Entries on finding words and elements
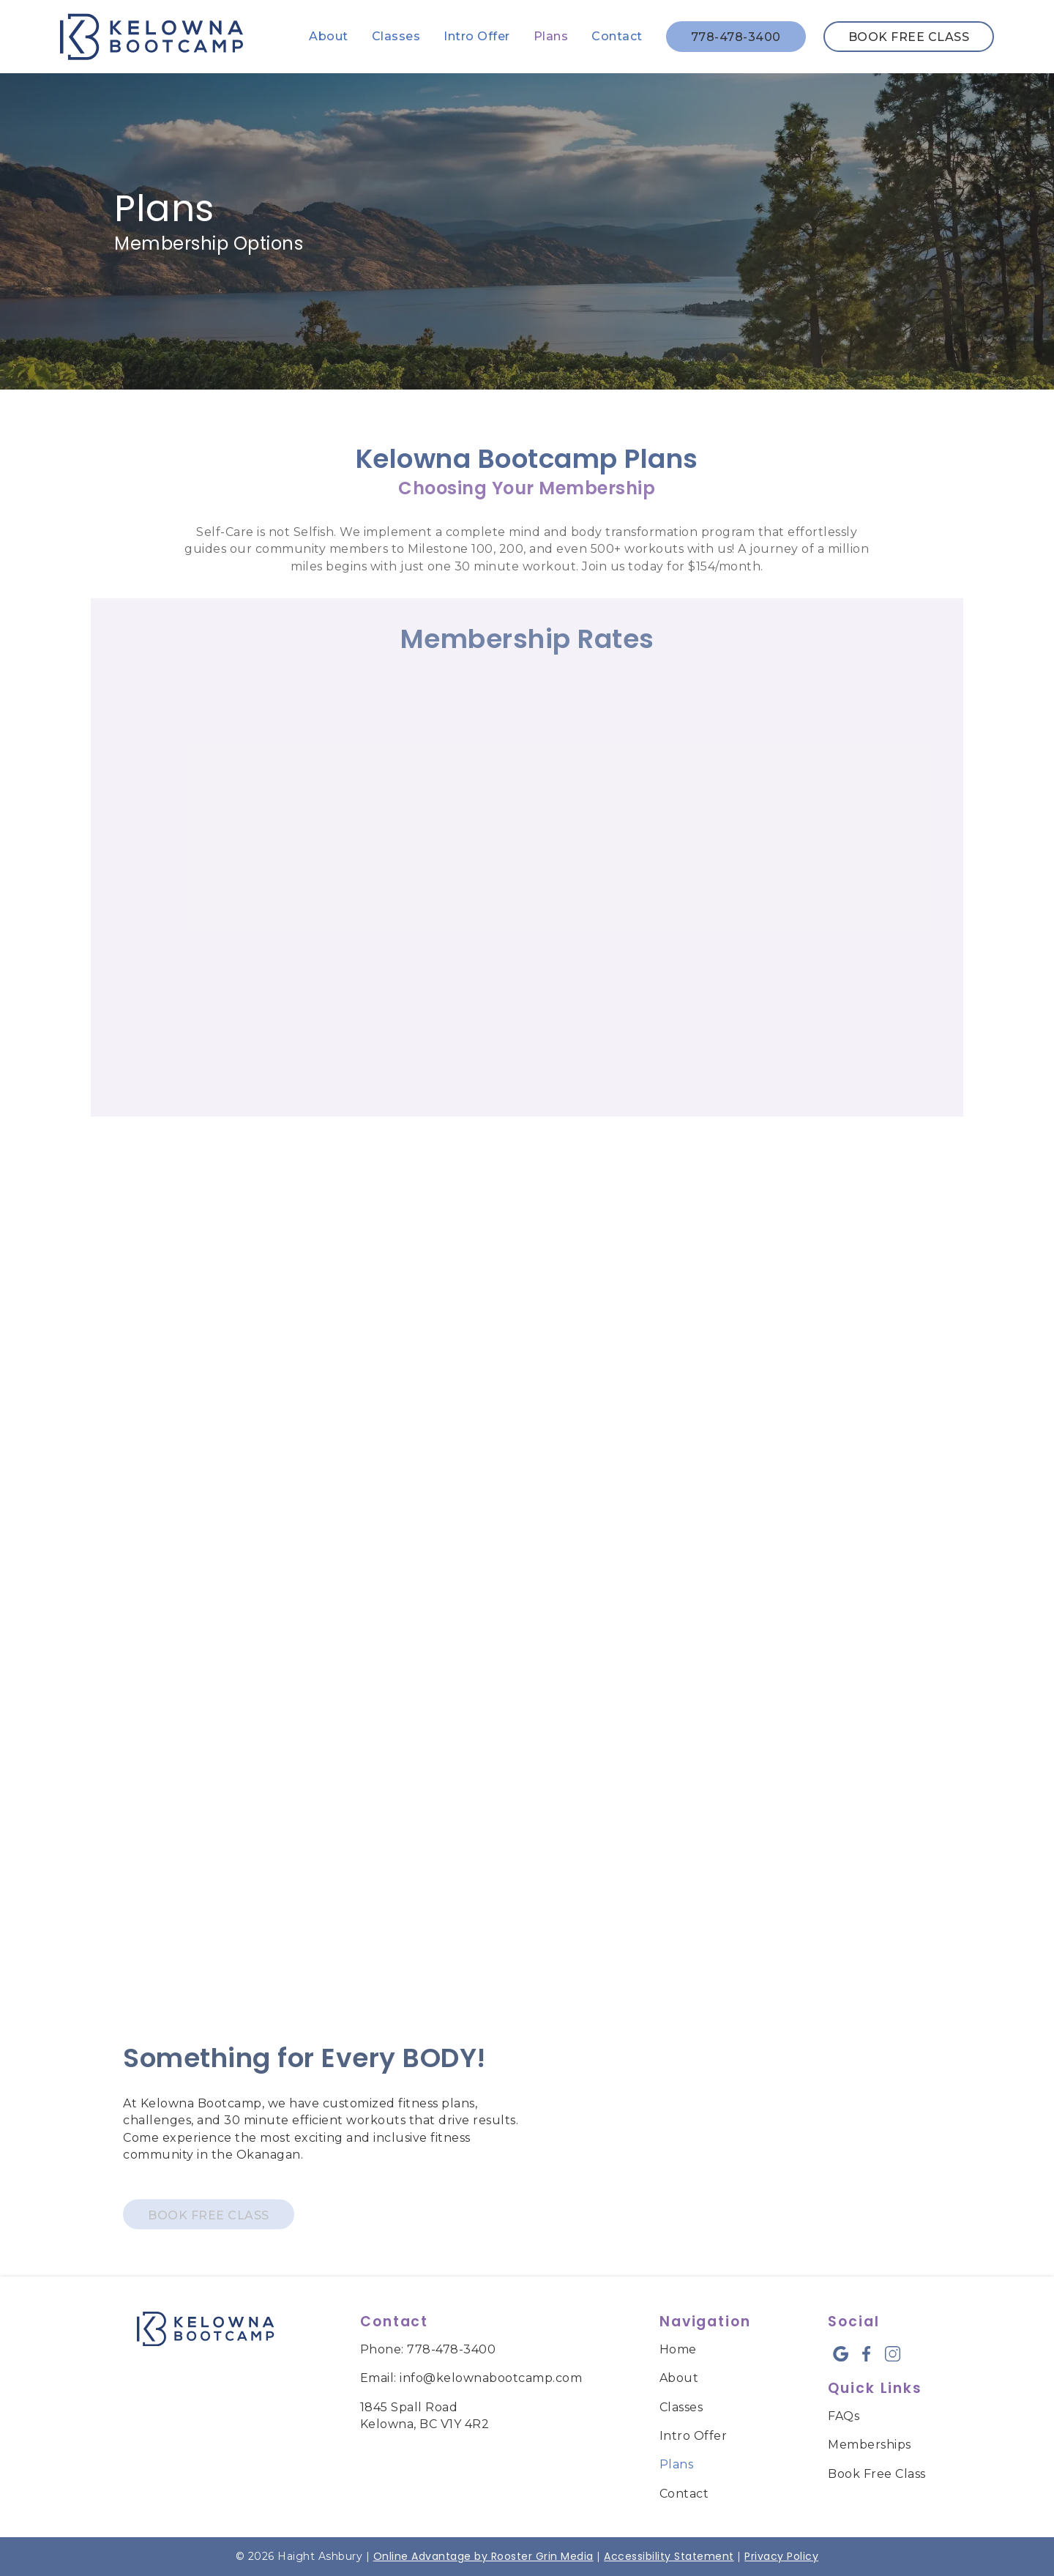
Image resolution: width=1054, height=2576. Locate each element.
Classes (396, 36)
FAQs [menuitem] (843, 2416)
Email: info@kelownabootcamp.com (471, 2378)
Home (678, 2349)
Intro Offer (477, 36)
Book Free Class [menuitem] (877, 2474)
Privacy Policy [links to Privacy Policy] (781, 2556)
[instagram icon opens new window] (892, 2354)
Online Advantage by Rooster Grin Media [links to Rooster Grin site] (483, 2556)
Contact (617, 36)
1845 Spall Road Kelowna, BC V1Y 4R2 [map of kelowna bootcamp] (425, 2415)
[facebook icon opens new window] (866, 2354)
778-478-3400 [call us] (736, 37)
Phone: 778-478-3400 (428, 2349)
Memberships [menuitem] (869, 2445)
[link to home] (205, 2331)
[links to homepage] (151, 37)
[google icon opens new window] (840, 2354)
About (328, 36)
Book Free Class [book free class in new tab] (909, 37)
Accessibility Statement (669, 2556)
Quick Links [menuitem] (875, 2388)
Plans (551, 36)
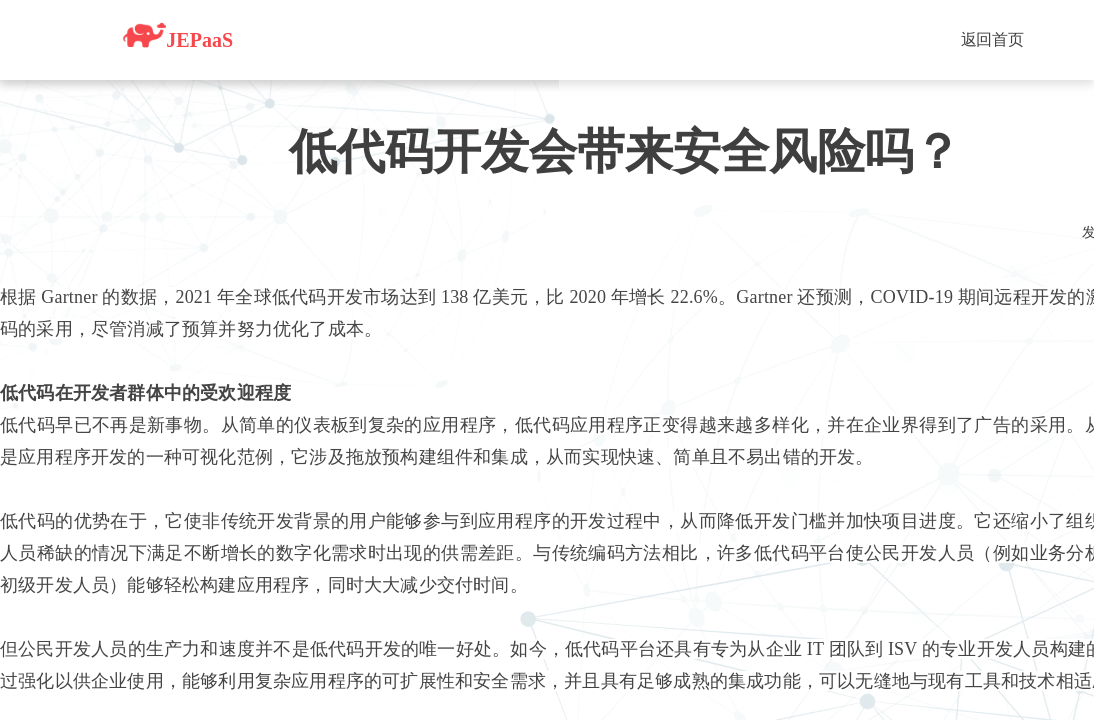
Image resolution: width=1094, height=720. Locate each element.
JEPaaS (178, 35)
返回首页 (992, 39)
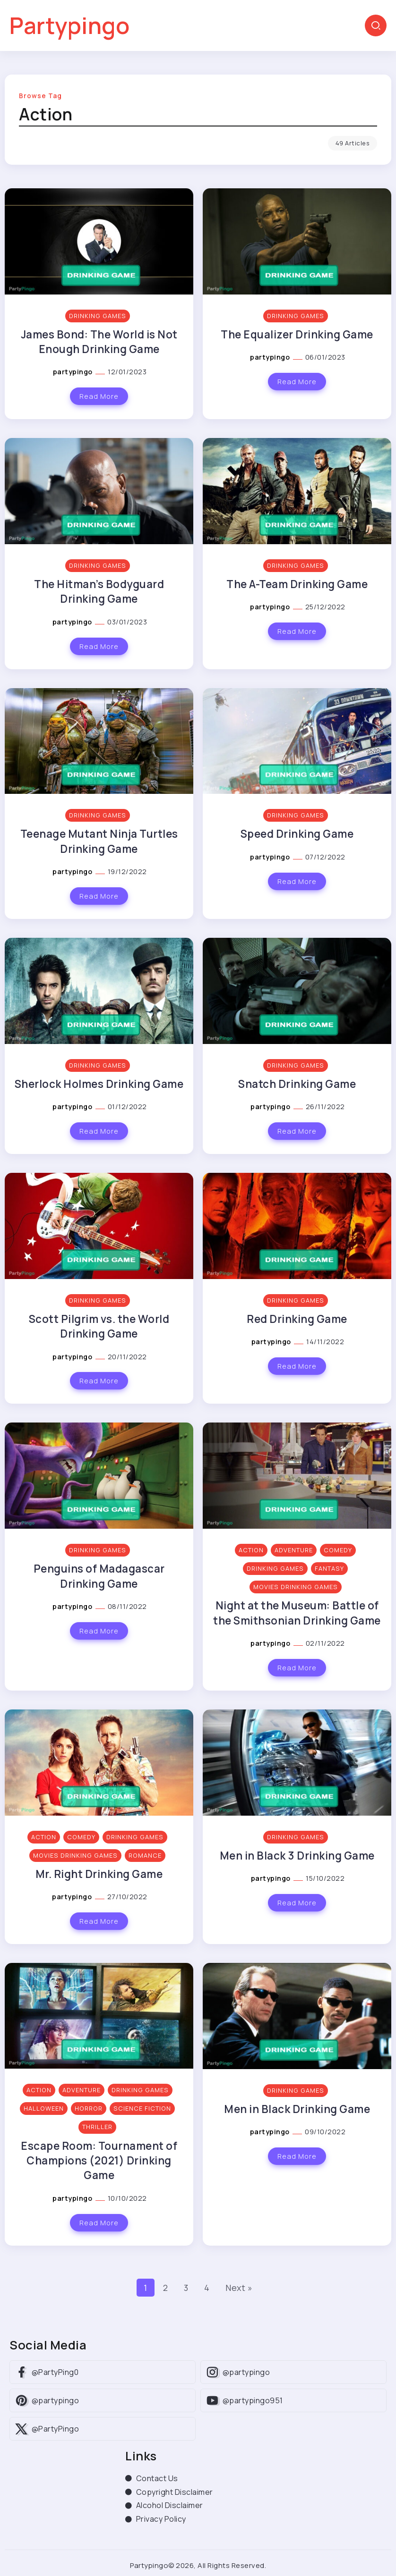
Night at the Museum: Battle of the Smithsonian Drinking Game (297, 1612)
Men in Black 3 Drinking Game (297, 1855)
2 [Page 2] (165, 2287)
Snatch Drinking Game (297, 1084)
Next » (238, 2287)
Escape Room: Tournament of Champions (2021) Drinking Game (99, 2160)
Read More (99, 396)
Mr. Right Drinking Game (99, 1874)
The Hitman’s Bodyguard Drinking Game (99, 591)
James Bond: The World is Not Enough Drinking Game (99, 341)
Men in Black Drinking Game (297, 2109)
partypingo (74, 371)
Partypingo (69, 25)
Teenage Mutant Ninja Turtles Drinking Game (99, 841)
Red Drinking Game (297, 1319)
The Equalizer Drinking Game (297, 334)
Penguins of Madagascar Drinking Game (99, 1576)
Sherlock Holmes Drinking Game (99, 1084)
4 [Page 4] (207, 2287)
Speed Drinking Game (297, 833)
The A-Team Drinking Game (297, 584)
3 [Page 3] (186, 2287)
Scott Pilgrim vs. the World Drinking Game (99, 1326)
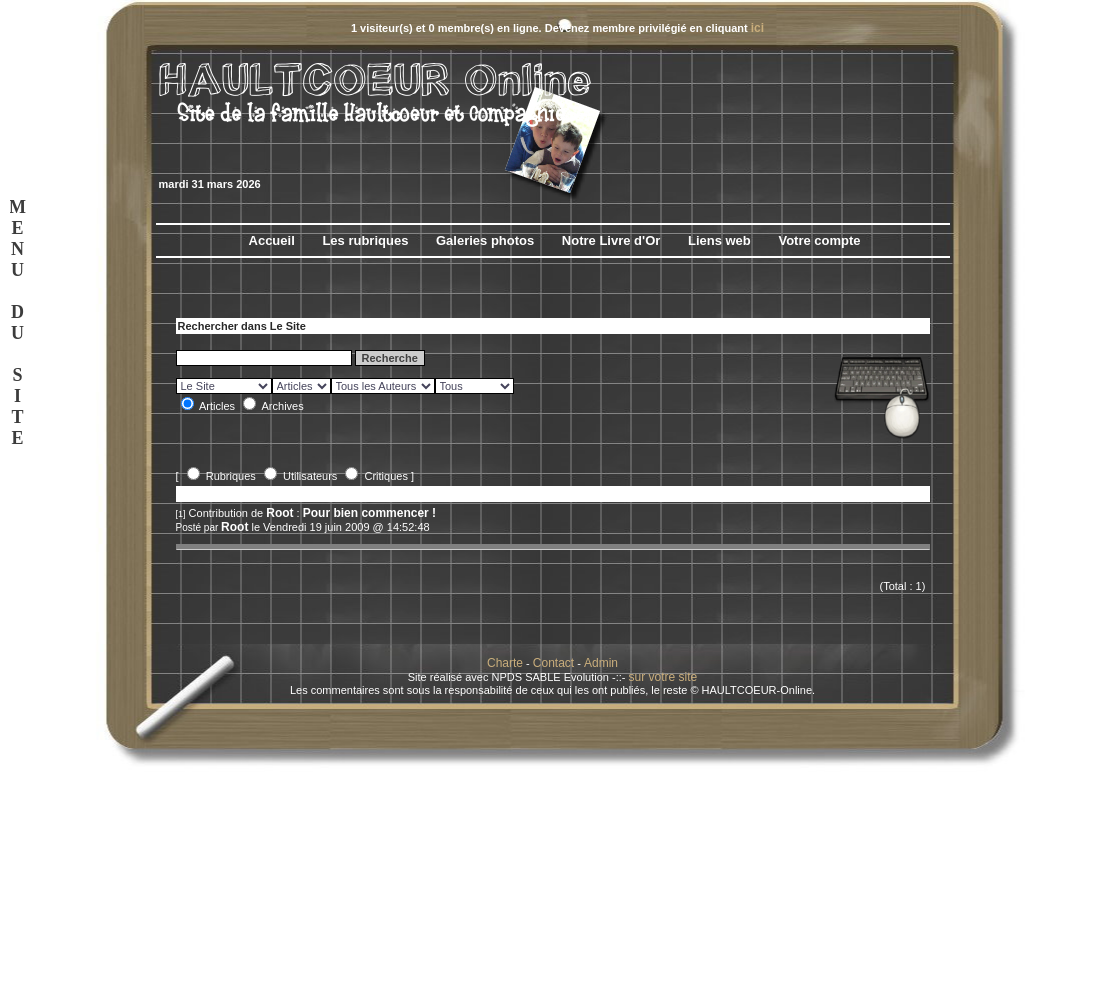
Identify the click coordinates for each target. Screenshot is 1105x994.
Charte (505, 663)
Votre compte (819, 240)
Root (279, 513)
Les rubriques (365, 240)
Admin (601, 663)
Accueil (272, 240)
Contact (553, 663)
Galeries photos (485, 240)
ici (757, 28)
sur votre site (663, 677)
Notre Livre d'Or (611, 240)
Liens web (719, 240)
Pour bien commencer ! (369, 513)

§ Problem to work on
Starting with the line that contains "Root (279, 513)" and going on through the end of the listing, render those lines as a two-column CSV with the columns request and answer, one row per request. Put each field in double quotes and turn any line breaks into spaces.

§ Solved problem
request,answer
"Root","(279, 513)"
"Les rubriques","(365, 240)"
"Admin","(601, 663)"
"Accueil","(272, 240)"
"Contact","(553, 663)"
"Galeries photos","(485, 240)"
"ici","(757, 28)"
"sur votre site","(663, 677)"
"Notre Livre d'Or","(611, 240)"
"Liens web","(719, 240)"
"Pour bien commencer !","(369, 513)"